Only the lines from the start of the entries through the line with "Tracks [tab] (175, 1453)" are wanted; please output them exactly.

+++ Supplied entries +++

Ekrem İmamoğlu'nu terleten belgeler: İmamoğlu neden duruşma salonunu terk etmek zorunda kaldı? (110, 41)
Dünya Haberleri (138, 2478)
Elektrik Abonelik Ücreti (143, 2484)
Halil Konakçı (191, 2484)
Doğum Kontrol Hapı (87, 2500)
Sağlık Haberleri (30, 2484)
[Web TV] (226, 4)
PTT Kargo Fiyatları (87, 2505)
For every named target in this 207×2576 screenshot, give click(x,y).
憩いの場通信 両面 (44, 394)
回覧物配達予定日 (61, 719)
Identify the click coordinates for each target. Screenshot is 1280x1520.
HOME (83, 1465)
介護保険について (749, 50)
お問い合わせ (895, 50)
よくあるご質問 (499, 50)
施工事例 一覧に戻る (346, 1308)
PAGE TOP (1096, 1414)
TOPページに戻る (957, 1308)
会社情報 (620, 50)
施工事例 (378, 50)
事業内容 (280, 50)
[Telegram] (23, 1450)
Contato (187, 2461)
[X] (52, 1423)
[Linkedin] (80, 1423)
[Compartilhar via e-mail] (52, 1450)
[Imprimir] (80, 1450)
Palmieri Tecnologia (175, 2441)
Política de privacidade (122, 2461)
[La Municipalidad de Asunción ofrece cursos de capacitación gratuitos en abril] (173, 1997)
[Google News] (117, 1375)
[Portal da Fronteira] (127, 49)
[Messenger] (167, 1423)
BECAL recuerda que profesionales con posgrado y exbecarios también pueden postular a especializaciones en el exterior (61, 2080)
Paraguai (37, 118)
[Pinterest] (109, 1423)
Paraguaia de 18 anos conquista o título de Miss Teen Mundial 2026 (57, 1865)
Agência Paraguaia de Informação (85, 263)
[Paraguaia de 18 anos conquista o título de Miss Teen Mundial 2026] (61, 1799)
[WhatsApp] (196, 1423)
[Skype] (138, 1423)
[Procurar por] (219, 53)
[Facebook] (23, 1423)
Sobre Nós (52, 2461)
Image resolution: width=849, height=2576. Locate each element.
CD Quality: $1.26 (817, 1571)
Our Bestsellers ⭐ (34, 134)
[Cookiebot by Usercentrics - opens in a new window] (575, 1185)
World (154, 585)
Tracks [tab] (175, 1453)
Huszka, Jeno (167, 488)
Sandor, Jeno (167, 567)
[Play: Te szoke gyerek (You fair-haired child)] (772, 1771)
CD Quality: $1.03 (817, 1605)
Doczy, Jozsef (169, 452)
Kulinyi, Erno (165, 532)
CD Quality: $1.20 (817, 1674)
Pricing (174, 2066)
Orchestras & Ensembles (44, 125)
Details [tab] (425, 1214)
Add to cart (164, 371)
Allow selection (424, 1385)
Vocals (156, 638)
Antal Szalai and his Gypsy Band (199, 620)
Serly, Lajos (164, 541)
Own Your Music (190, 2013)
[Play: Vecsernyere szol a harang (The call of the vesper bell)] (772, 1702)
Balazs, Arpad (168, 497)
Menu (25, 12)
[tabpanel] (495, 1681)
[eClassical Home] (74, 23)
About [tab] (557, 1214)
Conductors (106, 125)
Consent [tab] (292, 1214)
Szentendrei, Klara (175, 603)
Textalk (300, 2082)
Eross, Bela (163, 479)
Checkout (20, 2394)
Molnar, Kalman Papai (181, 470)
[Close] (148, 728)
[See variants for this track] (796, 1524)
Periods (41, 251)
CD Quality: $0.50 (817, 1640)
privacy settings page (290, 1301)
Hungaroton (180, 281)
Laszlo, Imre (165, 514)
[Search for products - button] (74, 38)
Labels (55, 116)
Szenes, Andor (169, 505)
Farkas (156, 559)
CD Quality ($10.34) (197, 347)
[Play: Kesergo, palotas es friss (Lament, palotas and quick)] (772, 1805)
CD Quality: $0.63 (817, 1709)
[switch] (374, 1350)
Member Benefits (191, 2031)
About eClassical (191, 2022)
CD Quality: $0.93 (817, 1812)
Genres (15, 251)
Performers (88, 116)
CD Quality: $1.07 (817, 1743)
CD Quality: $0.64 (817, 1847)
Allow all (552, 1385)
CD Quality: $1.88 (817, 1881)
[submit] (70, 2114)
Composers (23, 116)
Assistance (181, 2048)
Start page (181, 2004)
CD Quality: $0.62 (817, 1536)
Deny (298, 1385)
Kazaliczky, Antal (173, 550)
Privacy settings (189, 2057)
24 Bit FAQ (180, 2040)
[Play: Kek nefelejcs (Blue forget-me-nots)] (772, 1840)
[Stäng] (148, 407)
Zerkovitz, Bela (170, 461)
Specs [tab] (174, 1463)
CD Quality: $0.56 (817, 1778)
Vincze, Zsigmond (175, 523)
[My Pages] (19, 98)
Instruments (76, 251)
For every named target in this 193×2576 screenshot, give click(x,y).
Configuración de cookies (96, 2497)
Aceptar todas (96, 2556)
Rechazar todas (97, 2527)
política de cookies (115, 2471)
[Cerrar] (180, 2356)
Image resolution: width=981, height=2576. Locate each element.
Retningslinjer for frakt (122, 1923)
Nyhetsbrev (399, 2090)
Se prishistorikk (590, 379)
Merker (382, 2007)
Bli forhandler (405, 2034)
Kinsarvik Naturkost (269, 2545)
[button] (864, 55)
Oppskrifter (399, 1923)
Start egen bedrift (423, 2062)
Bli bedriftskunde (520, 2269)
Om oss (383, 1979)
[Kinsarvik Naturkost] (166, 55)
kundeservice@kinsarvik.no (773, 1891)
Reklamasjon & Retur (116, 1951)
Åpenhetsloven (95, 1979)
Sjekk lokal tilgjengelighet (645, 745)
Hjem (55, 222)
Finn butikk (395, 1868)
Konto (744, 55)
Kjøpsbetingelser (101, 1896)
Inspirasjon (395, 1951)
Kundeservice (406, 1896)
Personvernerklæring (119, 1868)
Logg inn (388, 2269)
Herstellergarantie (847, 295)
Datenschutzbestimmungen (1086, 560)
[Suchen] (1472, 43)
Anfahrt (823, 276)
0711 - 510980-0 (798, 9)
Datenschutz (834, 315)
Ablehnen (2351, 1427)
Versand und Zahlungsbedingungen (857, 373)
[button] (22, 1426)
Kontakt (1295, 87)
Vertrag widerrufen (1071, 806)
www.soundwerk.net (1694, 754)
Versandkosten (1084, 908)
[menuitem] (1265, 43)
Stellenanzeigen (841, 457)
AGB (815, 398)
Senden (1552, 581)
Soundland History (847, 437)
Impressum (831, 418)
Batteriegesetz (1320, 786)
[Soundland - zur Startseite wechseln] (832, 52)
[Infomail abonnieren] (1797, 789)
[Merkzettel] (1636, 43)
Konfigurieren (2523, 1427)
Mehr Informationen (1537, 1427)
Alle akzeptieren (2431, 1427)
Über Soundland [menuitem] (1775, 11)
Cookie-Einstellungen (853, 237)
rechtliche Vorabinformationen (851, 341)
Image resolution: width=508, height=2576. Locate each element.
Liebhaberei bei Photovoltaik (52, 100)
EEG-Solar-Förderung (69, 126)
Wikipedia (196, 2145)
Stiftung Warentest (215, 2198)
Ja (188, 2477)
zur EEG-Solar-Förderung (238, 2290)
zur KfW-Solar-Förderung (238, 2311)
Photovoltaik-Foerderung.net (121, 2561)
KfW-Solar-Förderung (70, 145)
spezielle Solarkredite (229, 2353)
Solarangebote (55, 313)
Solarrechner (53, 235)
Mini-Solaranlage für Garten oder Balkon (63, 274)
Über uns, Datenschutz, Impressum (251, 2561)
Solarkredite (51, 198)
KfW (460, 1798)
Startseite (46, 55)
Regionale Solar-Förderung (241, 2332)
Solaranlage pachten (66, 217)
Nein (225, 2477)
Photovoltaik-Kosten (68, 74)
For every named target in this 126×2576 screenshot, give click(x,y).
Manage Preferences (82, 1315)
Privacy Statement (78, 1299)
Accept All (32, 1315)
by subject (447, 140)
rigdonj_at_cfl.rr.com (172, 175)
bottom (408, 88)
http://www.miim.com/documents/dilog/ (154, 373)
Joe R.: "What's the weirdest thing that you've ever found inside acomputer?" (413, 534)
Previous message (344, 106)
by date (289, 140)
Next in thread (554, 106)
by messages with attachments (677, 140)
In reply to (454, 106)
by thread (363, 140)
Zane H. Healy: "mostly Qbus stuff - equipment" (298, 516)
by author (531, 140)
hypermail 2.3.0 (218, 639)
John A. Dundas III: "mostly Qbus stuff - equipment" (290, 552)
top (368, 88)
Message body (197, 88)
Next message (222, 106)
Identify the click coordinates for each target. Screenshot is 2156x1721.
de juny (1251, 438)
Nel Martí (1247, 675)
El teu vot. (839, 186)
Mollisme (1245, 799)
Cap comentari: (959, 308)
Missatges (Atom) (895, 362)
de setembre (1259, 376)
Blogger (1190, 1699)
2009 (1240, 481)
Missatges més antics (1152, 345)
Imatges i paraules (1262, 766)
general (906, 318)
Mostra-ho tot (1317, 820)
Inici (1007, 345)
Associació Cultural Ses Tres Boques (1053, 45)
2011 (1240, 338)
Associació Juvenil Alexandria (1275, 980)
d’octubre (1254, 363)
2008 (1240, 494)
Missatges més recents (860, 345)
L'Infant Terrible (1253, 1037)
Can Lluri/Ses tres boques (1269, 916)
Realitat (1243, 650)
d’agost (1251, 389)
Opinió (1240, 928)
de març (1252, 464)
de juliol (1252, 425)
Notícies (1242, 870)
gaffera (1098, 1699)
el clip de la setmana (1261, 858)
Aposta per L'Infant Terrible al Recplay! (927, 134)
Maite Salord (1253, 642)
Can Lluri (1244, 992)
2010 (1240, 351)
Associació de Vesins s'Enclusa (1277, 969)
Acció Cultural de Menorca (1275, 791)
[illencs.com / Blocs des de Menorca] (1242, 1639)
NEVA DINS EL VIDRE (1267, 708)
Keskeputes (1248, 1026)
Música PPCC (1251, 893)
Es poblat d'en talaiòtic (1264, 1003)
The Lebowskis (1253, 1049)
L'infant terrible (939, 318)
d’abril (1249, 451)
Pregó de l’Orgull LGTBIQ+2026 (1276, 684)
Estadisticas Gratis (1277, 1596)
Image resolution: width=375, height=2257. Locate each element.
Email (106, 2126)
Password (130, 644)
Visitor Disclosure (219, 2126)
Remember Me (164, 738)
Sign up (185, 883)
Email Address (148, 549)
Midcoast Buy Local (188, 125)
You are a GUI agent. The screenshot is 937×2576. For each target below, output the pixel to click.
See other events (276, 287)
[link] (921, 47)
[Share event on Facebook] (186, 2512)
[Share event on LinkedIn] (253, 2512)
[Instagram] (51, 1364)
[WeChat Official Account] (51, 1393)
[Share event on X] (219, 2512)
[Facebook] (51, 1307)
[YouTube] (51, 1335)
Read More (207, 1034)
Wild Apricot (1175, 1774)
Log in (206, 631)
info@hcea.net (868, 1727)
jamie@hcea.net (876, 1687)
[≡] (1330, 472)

+++

Result of this task =
Ekrem İmamoğlu'nu terleten belgeler: İmamoğlu neden duruşma salonunu terk etmek zorunda kaldı? (110, 41)
Dünya Haberleri (138, 2478)
Elektrik Abonelik Ücreti (143, 2484)
Halil Konakçı (191, 2484)
Doğum Kontrol Hapı (87, 2500)
Sağlık Haberleri (30, 2484)
[Web TV] (226, 4)
PTT Kargo Fiyatları (87, 2505)
For every named target in this 207×2576 screenshot, give click(x,y).
憩いの場通信 両面 (44, 394)
回覧物配達予定日 (61, 719)
Identify the click coordinates for each target. Screenshot is 1280x1520.
HOME (83, 1465)
介護保険について (749, 50)
お問い合わせ (895, 50)
よくあるご質問 (499, 50)
施工事例 一覧に戻る (346, 1308)
PAGE TOP (1096, 1414)
TOPページに戻る (957, 1308)
会社情報 (620, 50)
施工事例 (378, 50)
事業内容 (280, 50)
[Telegram] (23, 1450)
Contato (187, 2461)
[X] (52, 1423)
[Linkedin] (80, 1423)
[Compartilhar via e-mail] (52, 1450)
[Imprimir] (80, 1450)
Palmieri Tecnologia (175, 2441)
Política de privacidade (122, 2461)
[La Municipalidad de Asunción ofrece cursos de capacitación gratuitos en abril] (173, 1997)
[Google News] (117, 1375)
[Portal da Fronteira] (127, 49)
[Messenger] (167, 1423)
BECAL recuerda que profesionales con posgrado y exbecarios también pueden postular a especializaciones en el exterior (61, 2080)
Paraguai (37, 118)
[Pinterest] (109, 1423)
Paraguaia de 18 anos conquista o título de Miss Teen Mundial 2026 (57, 1865)
Agência Paraguaia de Informação (85, 263)
[Paraguaia de 18 anos conquista o título de Miss Teen Mundial 2026] (61, 1799)
[WhatsApp] (196, 1423)
[Skype] (138, 1423)
[Procurar por] (219, 53)
[Facebook] (23, 1423)
Sobre Nós (52, 2461)
Image resolution: width=849, height=2576. Locate each element.
CD Quality: $1.26 (817, 1571)
Our Bestsellers ⭐ (34, 134)
[Cookiebot by Usercentrics - opens in a new window] (575, 1185)
World (154, 585)
Tracks [tab] (175, 1453)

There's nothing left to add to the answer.